◆ Record excerpts ◆
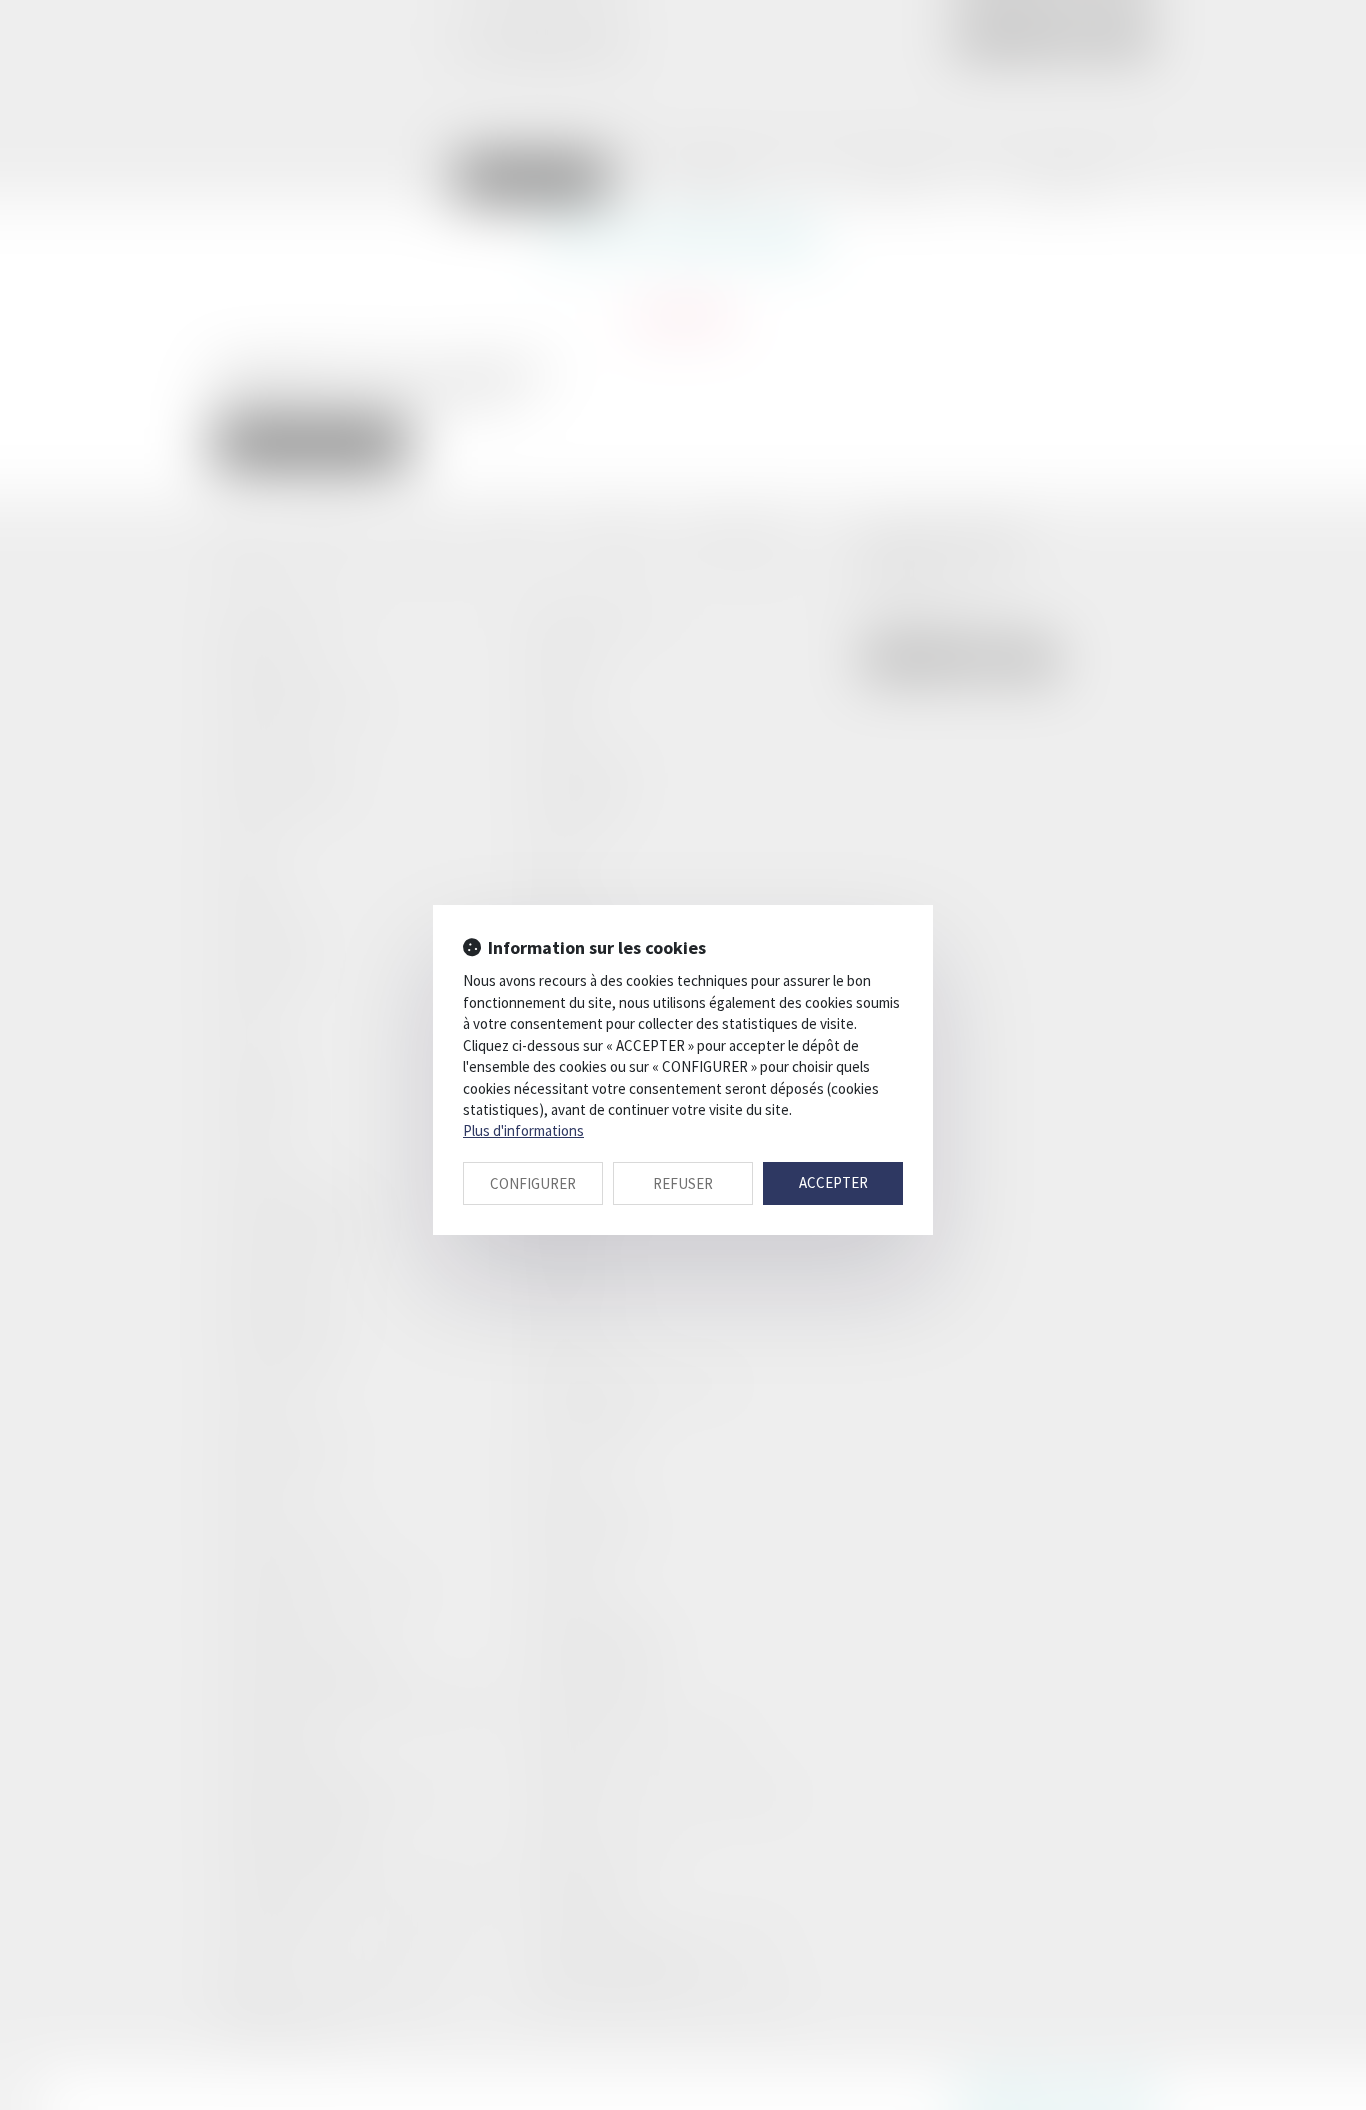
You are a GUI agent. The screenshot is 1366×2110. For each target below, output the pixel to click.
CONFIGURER (533, 1183)
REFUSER (683, 1183)
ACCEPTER (833, 1182)
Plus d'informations (523, 1130)
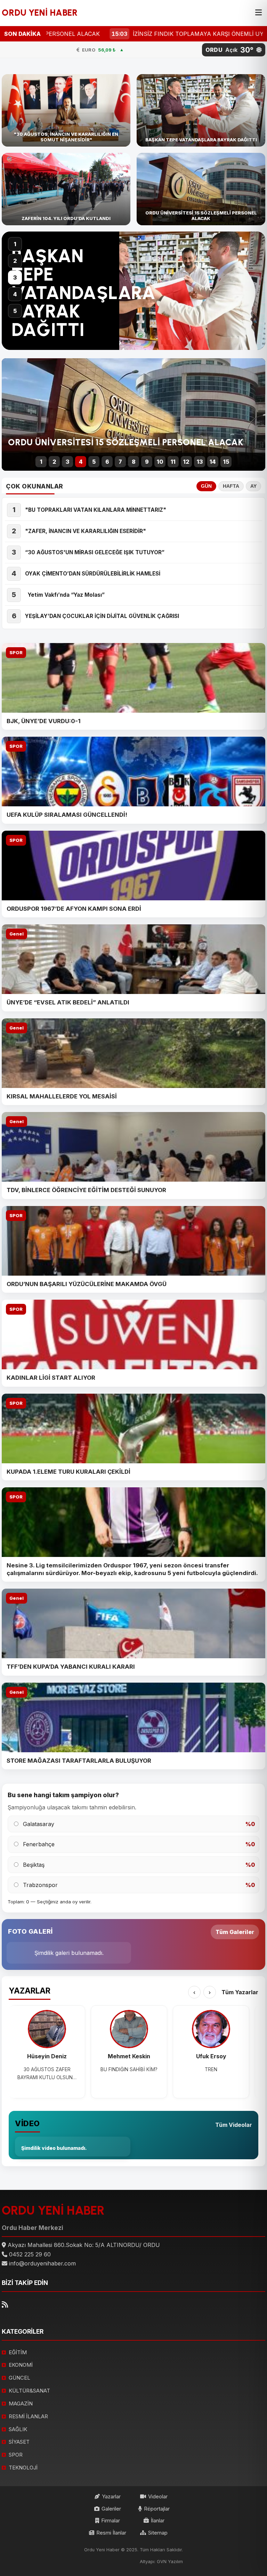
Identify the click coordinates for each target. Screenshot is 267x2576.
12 (186, 461)
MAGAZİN (21, 2403)
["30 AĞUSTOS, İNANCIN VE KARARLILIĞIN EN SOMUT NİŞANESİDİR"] (66, 110)
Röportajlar (157, 2508)
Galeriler (111, 2508)
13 (200, 461)
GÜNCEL (19, 2377)
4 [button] (15, 294)
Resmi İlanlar (111, 2532)
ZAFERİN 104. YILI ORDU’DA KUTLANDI (55, 283)
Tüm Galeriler (235, 1931)
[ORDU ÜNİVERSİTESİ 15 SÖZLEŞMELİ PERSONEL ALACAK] (201, 189)
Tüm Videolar (233, 2124)
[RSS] (5, 2304)
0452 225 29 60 (30, 2254)
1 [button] (15, 244)
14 (213, 461)
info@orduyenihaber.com (42, 2263)
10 (160, 461)
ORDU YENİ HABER (40, 12)
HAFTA (231, 486)
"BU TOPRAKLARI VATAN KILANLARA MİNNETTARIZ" (95, 510)
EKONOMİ (21, 2365)
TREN (211, 2069)
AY (253, 486)
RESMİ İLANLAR (28, 2416)
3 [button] (15, 277)
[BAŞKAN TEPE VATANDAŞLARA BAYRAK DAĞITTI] (201, 110)
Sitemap (158, 2532)
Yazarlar (111, 2496)
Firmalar (110, 2520)
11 (173, 461)
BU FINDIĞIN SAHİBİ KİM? (128, 2069)
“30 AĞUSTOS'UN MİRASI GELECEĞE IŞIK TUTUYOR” (94, 552)
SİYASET (19, 2441)
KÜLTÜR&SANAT (29, 2390)
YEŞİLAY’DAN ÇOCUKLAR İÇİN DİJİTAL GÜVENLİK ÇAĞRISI (102, 616)
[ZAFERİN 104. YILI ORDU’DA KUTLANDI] (66, 189)
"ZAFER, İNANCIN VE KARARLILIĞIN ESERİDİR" (85, 531)
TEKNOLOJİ (23, 2467)
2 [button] (15, 260)
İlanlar (157, 2520)
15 (226, 461)
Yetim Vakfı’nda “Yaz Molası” (65, 595)
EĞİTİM (18, 2352)
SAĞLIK (18, 2429)
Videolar (158, 2496)
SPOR (16, 652)
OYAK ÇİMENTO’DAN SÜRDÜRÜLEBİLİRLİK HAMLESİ (94, 573)
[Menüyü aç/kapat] (258, 13)
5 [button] (15, 310)
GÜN (206, 486)
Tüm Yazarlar (239, 1992)
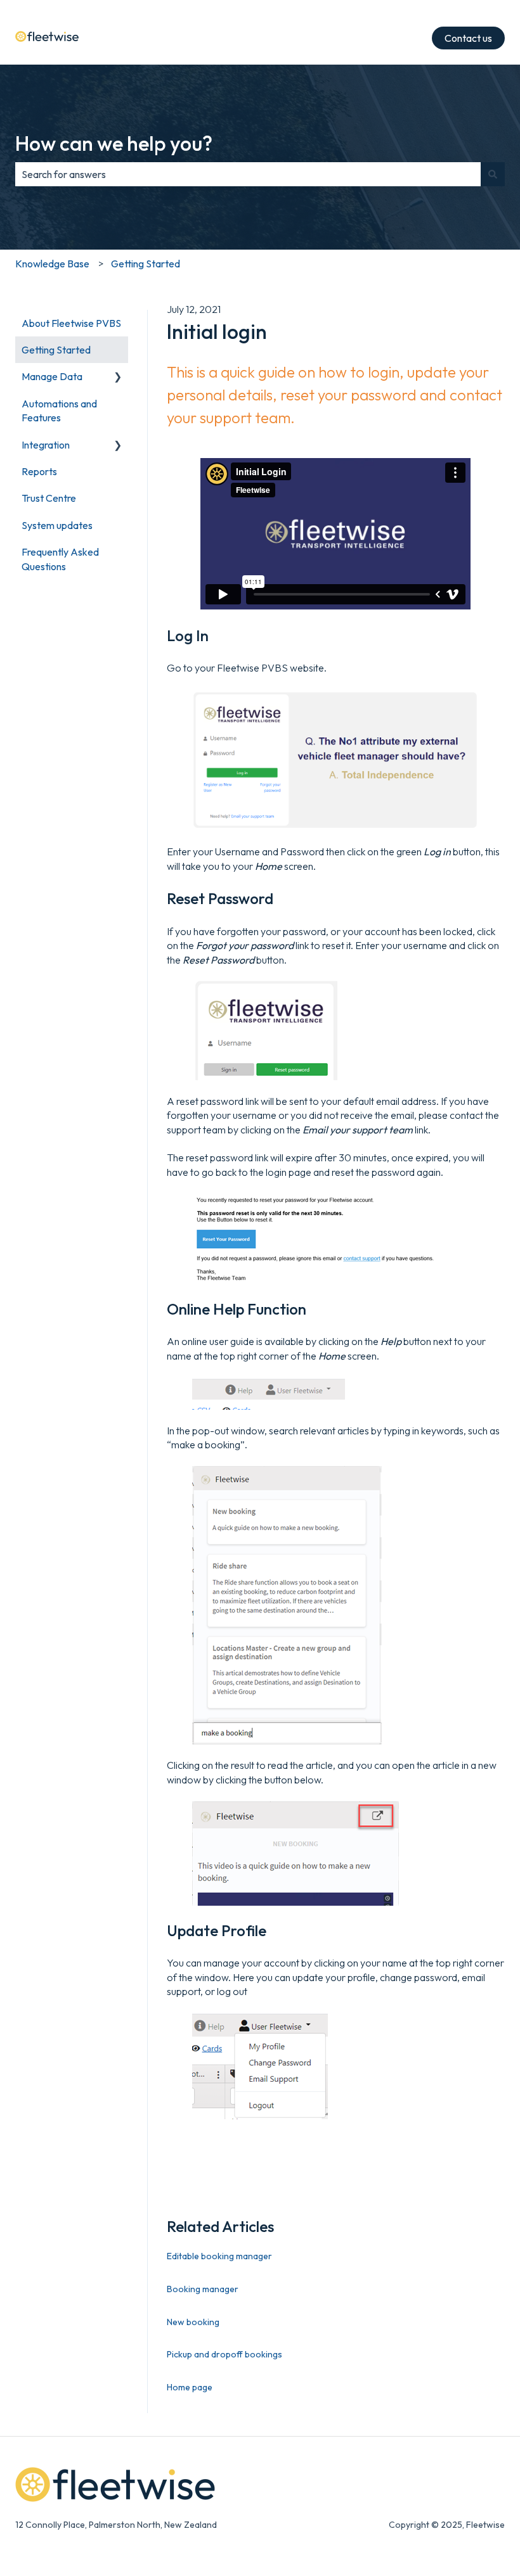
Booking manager (202, 2289)
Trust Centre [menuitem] (49, 498)
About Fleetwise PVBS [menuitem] (71, 323)
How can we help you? (113, 143)
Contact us (468, 38)
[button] (118, 377)
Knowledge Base (52, 263)
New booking (193, 2322)
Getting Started (145, 263)
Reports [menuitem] (39, 471)
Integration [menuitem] (46, 444)
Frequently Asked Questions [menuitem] (60, 558)
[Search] (493, 174)
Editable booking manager (219, 2256)
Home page (189, 2387)
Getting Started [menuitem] (56, 349)
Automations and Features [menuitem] (59, 410)
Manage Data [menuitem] (52, 376)
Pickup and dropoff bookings (224, 2354)
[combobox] (248, 174)
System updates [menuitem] (57, 525)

◆ Work to be completed ◆
List every line from the entries above in which "AĞUSTOS" appears.

◆ Task answer ◆
["30 AĞUSTOS, İNANCIN VE KARARLILIĞIN EN SOMUT NİŞANESİDİR"] (66, 110)
“30 AĞUSTOS'UN MİRASI GELECEĞE IŞIK TUTUYOR” (94, 552)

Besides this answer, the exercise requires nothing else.